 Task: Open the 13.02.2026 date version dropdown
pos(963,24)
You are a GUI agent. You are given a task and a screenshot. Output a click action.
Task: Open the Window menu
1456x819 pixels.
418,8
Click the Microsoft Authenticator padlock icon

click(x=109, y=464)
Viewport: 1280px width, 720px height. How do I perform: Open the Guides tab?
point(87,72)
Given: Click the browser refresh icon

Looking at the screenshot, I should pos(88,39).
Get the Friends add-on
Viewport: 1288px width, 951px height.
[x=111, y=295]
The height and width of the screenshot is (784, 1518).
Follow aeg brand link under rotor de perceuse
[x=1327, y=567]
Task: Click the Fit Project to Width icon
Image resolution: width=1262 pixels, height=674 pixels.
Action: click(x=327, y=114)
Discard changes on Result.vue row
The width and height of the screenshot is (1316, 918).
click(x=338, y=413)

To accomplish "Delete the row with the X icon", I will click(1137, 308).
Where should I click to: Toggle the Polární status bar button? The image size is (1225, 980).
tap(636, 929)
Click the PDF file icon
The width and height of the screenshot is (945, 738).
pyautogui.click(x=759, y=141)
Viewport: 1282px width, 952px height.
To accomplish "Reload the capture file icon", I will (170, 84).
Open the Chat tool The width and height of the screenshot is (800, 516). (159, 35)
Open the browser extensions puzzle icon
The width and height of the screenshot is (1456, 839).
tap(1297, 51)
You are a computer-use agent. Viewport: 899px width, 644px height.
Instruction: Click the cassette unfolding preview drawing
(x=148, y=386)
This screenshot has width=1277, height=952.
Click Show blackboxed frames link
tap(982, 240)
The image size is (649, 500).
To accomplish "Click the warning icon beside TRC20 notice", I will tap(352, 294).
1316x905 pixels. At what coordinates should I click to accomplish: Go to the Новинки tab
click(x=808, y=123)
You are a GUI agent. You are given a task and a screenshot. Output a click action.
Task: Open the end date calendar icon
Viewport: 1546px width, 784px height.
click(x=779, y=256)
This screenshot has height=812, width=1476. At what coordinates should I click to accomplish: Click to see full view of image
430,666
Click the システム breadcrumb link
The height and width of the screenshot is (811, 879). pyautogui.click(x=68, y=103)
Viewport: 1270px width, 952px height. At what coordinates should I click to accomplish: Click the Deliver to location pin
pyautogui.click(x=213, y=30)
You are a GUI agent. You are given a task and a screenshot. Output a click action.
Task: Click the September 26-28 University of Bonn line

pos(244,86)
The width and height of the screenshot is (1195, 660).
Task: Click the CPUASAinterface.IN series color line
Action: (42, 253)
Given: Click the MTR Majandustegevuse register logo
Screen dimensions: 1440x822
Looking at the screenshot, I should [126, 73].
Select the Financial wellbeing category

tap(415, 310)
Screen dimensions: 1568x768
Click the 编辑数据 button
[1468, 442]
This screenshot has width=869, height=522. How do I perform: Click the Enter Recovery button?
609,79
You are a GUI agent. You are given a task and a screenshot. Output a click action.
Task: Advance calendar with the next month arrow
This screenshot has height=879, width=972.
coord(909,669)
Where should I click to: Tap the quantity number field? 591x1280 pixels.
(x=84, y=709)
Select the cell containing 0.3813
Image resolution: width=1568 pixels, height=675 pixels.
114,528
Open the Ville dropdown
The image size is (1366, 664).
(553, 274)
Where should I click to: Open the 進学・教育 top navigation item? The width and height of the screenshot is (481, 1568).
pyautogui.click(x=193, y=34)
◆ ◆ ◆ ◆ ◆ ◆ ◆
■ **Exercise goal**: Rewrite all of the material above with every occurrence of "GUI agent" changed to "screen assistant", keeping everything else the same.

■ **Answer for the task**:
 Task: Open the 13.02.2026 date version dropdown
pos(963,24)
You are a screen assistant. You are given a task and a screenshot. Output a click action.
Task: Open the Window menu
1456x819 pixels.
418,8
Click the Microsoft Authenticator padlock icon

click(x=109, y=464)
Viewport: 1280px width, 720px height. How do I perform: Open the Guides tab?
point(87,72)
Given: Click the browser refresh icon

Looking at the screenshot, I should pos(88,39).
Get the Friends add-on
Viewport: 1288px width, 951px height.
[x=111, y=295]
The height and width of the screenshot is (784, 1518).
Follow aeg brand link under rotor de perceuse
[x=1327, y=567]
Task: Click the Fit Project to Width icon
Image resolution: width=1262 pixels, height=674 pixels.
Action: click(x=327, y=114)
Discard changes on Result.vue row
The width and height of the screenshot is (1316, 918).
click(x=338, y=413)

To accomplish "Delete the row with the X icon", I will click(1137, 308).
Where should I click to: Toggle the Polární status bar button? The image size is (1225, 980).
tap(636, 929)
Click the PDF file icon
The width and height of the screenshot is (945, 738).
pyautogui.click(x=759, y=141)
Viewport: 1282px width, 952px height.
To accomplish "Reload the capture file icon", I will (170, 84).
Open the Chat tool The width and height of the screenshot is (800, 516). (159, 35)
Open the browser extensions puzzle icon
The width and height of the screenshot is (1456, 839).
tap(1297, 51)
You are a computer-use agent. Viewport: 899px width, 644px height.
Instruction: Click the cassette unfolding preview drawing
(x=148, y=386)
This screenshot has width=1277, height=952.
Click Show blackboxed frames link
tap(982, 240)
The image size is (649, 500).
To accomplish "Click the warning icon beside TRC20 notice", I will tap(352, 294).
1316x905 pixels. At what coordinates should I click to accomplish: Go to the Новинки tab
click(x=808, y=123)
You are a screen assistant. You are given a task and a screenshot. Output a click action.
Task: Open the end date calendar icon
Viewport: 1546px width, 784px height.
click(x=779, y=256)
This screenshot has height=812, width=1476. At what coordinates should I click to accomplish: Click to see full view of image
430,666
Click the システム breadcrumb link
The height and width of the screenshot is (811, 879). pyautogui.click(x=68, y=103)
Viewport: 1270px width, 952px height. At what coordinates should I click to accomplish: Click the Deliver to location pin
pyautogui.click(x=213, y=30)
You are a screen assistant. You are given a task and a screenshot. Output a click action.
Task: Click the September 26-28 University of Bonn line

pos(244,86)
The width and height of the screenshot is (1195, 660).
Task: Click the CPUASAinterface.IN series color line
Action: (42, 253)
Given: Click the MTR Majandustegevuse register logo
Screen dimensions: 1440x822
Looking at the screenshot, I should [126, 73].
Select the Financial wellbeing category

tap(415, 310)
Screen dimensions: 1568x768
Click the 编辑数据 button
[1468, 442]
This screenshot has width=869, height=522. How do I perform: Click the Enter Recovery button?
609,79
You are a screen assistant. You are given a task and a screenshot. Output a click action.
Task: Advance calendar with the next month arrow
This screenshot has height=879, width=972.
coord(909,669)
Where should I click to: Tap the quantity number field? 591x1280 pixels.
(x=84, y=709)
Select the cell containing 0.3813
Image resolution: width=1568 pixels, height=675 pixels.
114,528
Open the Ville dropdown
The image size is (1366, 664).
(553, 274)
Where should I click to: Open the 進学・教育 top navigation item? The width and height of the screenshot is (481, 1568).
pyautogui.click(x=193, y=34)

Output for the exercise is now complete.